Directions for this task:
When you reach the line in the listing below that contains "[switch] (622, 635)", begin returning lines exactly as written, and stop after the line that contains "Social Science (51, 43)". Return no other lines.

Input records:
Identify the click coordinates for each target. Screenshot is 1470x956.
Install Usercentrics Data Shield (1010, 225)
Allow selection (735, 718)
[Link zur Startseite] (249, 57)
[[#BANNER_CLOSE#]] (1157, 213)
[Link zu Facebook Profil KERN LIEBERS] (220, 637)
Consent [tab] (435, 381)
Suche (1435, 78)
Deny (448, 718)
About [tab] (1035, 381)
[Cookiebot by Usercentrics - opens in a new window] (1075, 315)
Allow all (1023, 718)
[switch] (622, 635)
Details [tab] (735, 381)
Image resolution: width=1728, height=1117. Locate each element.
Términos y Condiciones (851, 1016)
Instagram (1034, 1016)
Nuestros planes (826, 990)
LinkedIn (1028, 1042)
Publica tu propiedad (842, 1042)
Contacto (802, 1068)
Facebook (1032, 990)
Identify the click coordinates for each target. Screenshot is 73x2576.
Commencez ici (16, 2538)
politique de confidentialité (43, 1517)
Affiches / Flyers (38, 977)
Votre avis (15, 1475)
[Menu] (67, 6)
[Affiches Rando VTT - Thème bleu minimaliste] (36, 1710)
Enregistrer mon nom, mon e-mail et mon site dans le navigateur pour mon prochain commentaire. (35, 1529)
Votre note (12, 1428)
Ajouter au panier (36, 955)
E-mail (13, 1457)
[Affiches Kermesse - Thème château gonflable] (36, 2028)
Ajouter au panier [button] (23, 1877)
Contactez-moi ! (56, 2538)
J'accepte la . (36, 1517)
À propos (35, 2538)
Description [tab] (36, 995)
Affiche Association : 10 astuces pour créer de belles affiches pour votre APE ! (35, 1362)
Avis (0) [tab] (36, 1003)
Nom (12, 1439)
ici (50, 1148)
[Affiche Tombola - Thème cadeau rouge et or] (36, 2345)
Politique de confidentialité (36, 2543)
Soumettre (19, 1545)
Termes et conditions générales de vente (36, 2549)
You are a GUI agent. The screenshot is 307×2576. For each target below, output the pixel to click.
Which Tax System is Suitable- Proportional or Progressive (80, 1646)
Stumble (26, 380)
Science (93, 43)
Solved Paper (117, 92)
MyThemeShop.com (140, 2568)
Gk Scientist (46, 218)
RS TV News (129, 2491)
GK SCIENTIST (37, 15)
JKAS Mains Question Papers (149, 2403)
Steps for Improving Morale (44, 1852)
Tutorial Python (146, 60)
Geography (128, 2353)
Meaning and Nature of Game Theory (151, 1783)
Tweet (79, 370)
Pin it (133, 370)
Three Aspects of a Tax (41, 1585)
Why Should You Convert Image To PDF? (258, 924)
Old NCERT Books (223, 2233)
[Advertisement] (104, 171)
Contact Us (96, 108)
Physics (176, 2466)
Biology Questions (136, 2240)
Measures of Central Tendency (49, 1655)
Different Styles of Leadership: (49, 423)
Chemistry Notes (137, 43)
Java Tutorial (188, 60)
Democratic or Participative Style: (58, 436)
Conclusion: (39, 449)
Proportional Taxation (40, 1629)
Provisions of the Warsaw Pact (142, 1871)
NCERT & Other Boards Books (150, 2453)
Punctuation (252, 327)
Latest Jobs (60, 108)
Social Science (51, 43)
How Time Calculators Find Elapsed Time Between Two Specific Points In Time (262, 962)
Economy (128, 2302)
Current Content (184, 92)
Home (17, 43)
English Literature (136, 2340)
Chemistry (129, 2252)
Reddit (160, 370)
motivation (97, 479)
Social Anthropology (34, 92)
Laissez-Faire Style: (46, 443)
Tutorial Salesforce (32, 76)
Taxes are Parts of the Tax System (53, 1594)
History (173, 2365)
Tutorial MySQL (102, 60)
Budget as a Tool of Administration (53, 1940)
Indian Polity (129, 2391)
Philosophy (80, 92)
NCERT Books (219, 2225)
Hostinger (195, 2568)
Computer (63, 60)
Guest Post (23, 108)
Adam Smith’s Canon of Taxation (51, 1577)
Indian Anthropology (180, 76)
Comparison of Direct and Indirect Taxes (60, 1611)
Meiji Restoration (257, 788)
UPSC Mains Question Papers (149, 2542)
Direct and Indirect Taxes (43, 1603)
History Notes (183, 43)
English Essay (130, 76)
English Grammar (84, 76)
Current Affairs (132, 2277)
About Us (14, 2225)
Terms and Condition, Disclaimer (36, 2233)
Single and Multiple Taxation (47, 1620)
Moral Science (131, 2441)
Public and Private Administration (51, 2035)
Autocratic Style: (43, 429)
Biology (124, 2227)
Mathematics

Exercise result:
[switch] (622, 635)
Details [tab] (735, 381)
Image resolution: width=1728, height=1117. Locate each element.
Términos y Condiciones (851, 1016)
Instagram (1034, 1016)
Nuestros planes (826, 990)
LinkedIn (1028, 1042)
Publica tu propiedad (842, 1042)
Contacto (802, 1068)
Facebook (1032, 990)
Identify the click coordinates for each target. Screenshot is 73x2576.
Commencez ici (16, 2538)
politique de confidentialité (43, 1517)
Affiches / Flyers (38, 977)
Votre avis (15, 1475)
[Menu] (67, 6)
[Affiches Rando VTT - Thème bleu minimaliste] (36, 1710)
Enregistrer mon nom, mon e-mail et mon site dans le navigateur pour mon prochain commentaire. (35, 1529)
Votre note (12, 1428)
Ajouter au panier (36, 955)
E-mail (13, 1457)
[Affiches Kermesse - Thème château gonflable] (36, 2028)
Ajouter au panier [button] (23, 1877)
Contactez-moi ! (56, 2538)
J'accepte la . (36, 1517)
À propos (35, 2538)
Description [tab] (36, 995)
Affiche Association : 10 astuces pour créer de belles affiches pour votre APE ! (35, 1362)
Avis (0) [tab] (36, 1003)
Nom (12, 1439)
ici (50, 1148)
[Affiche Tombola - Thème cadeau rouge et or] (36, 2345)
Politique de confidentialité (36, 2543)
Soumettre (19, 1545)
Termes et conditions générales de vente (36, 2549)
You are a GUI agent. The screenshot is 307×2576. For each target below, output the pixel to click.
Which Tax System is Suitable- Proportional or Progressive (80, 1646)
Stumble (26, 380)
Science (93, 43)
Solved Paper (117, 92)
MyThemeShop.com (140, 2568)
Gk Scientist (46, 218)
RS TV News (129, 2491)
GK SCIENTIST (37, 15)
JKAS Mains Question Papers (149, 2403)
Steps for Improving Morale (44, 1852)
Tutorial Python (146, 60)
Geography (128, 2353)
Meaning and Nature of Game Theory (151, 1783)
Tweet (79, 370)
Pin it (133, 370)
Three Aspects of a Tax (41, 1585)
Why Should You Convert Image To PDF? (258, 924)
Old NCERT Books (223, 2233)
[Advertisement] (104, 171)
Contact Us (96, 108)
Physics (176, 2466)
Biology Questions (136, 2240)
Measures of Central Tendency (49, 1655)
Different Styles of Leadership: (49, 423)
Chemistry Notes (137, 43)
Java Tutorial (188, 60)
Democratic or Participative Style: (58, 436)
Conclusion: (39, 449)
Proportional Taxation (40, 1629)
Provisions of the Warsaw Pact (142, 1871)
NCERT & Other Boards Books (150, 2453)
Punctuation (252, 327)
Latest Jobs (60, 108)
Social Science (51, 43)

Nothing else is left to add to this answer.